Task prompt: Line by line, copy out the data that follows.

Data records:
-- Opening Marker --

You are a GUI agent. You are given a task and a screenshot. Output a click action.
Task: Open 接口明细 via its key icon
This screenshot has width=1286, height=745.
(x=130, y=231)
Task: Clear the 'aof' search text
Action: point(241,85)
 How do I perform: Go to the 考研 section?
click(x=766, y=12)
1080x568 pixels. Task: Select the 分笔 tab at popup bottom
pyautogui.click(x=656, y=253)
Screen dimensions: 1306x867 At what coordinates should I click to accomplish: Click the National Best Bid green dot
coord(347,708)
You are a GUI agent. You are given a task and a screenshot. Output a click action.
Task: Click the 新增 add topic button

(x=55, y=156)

-- Closing Marker --

Written answer:
You are a GUI agent. You are given a task and a screenshot. Output a click action.
Task: Open 接口明细 via its key icon
This screenshot has width=1286, height=745.
(x=130, y=231)
Task: Clear the 'aof' search text
Action: point(241,85)
 How do I perform: Go to the 考研 section?
click(x=766, y=12)
1080x568 pixels. Task: Select the 分笔 tab at popup bottom
pyautogui.click(x=656, y=253)
Screen dimensions: 1306x867 At what coordinates should I click to accomplish: Click the National Best Bid green dot
coord(347,708)
You are a GUI agent. You are given a task and a screenshot. Output a click action.
Task: Click the 新增 add topic button

(x=55, y=156)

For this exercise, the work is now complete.